## SELECTED EXTRACT
Question

Verify that the given function is a solution of the differential equation, xy = log y + c ; $y'=\frac{y^{2}}{1-xy}, \ \ xy\ne1$

Answer 1

To verify that the given function is a solution of the differential equation, xy = log y + c ; $y'=\frac{y^{2}}{1-xy}, \ \ xy\ne1$

Since the differential equation have first derivative only,thus differentiate given equation once and try to achieve the differential equation

$xy = log \: y + c \\ \\ x \: \frac{dy}{dx} + y = \frac{1}{y} \frac{dy}{dx} \\ \\ \\ x \: \frac{dy}{dx} - \frac{1}{y} \frac{dy}{dx} \: + y = 0 \\ \\ \frac{dy}{dx} (x - \frac{1}{y} ) + y = 0 \\ \\ \frac{dy}{dx} ( \frac{xy - 1}{y} ) = - y \\ \\ \frac{dy}{dx} = \frac{ - { y}^{2} }{xy - 1} \\ \\ since \: {y}^{'} = \frac{dy}{dx} \\ \\ so \\ \\ {y}^{'} = \frac{ { y}^{2} }{1-xy }$
hence proved

## BRIEF
Write out the entire differential equation verification above, unchanged. Use only the differential equation verification above.

## DATA PROVIDED
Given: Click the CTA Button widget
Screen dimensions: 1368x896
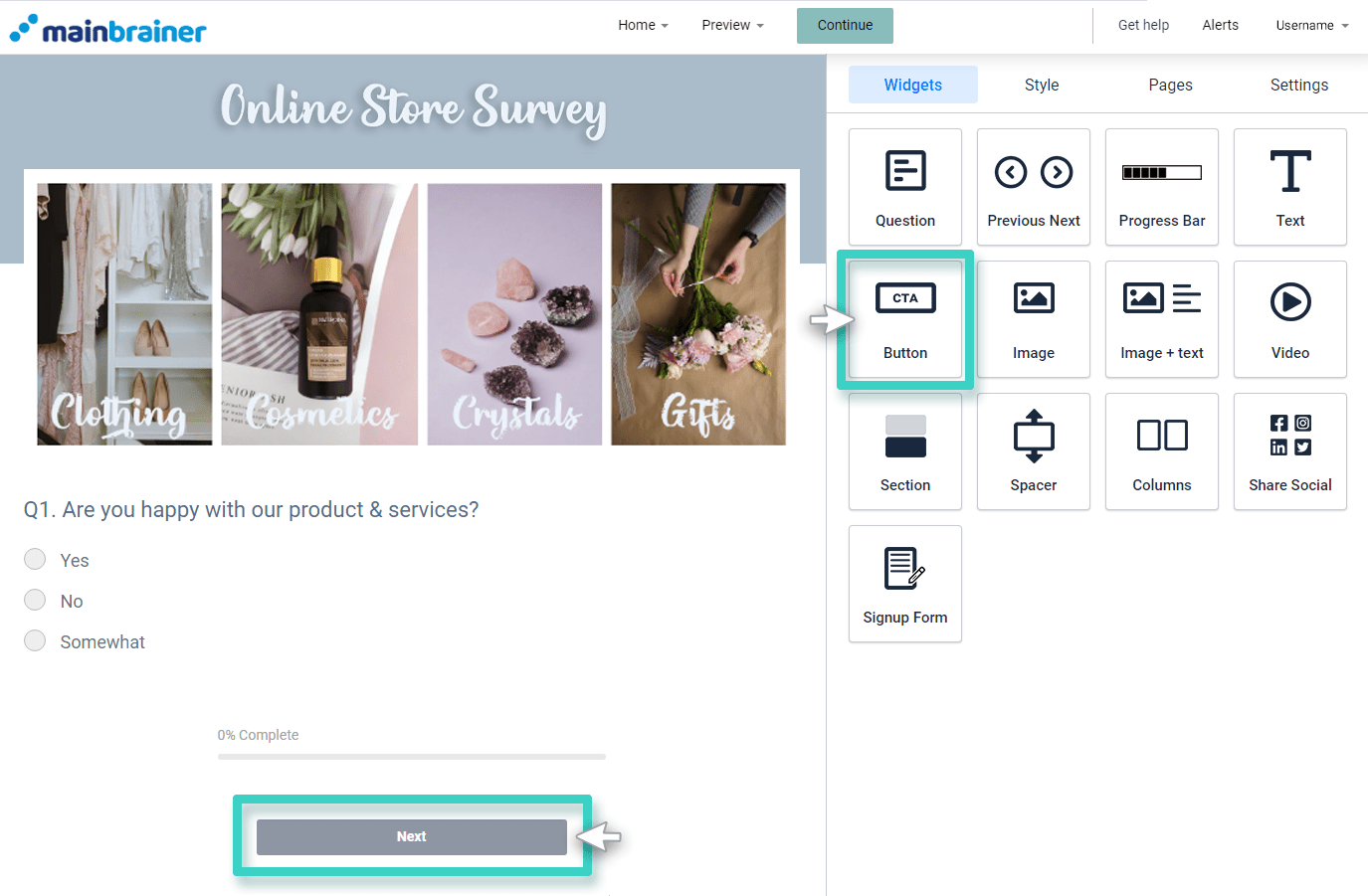Looking at the screenshot, I should pos(904,319).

## WRITTEN ANSWER
Question

Verify that the given function is a solution of the differential equation, xy = log y + c ; $y'=\frac{y^{2}}{1-xy}, \ \ xy\ne1$

Answer 1

To verify that the given function is a solution of the differential equation, xy = log y + c ; $y'=\frac{y^{2}}{1-xy}, \ \ xy\ne1$

Since the differential equation have first derivative only,thus differentiate given equation once and try to achieve the differential equation

$xy = log \: y + c \\ \\ x \: \frac{dy}{dx} + y = \frac{1}{y} \frac{dy}{dx} \\ \\ \\ x \: \frac{dy}{dx} - \frac{1}{y} \frac{dy}{dx} \: + y = 0 \\ \\ \frac{dy}{dx} (x - \frac{1}{y} ) + y = 0 \\ \\ \frac{dy}{dx} ( \frac{xy - 1}{y} ) = - y \\ \\ \frac{dy}{dx} = \frac{ - { y}^{2} }{xy - 1} \\ \\ since \: {y}^{'} = \frac{dy}{dx} \\ \\ so \\ \\ {y}^{'} = \frac{ { y}^{2} }{1-xy }$
hence proved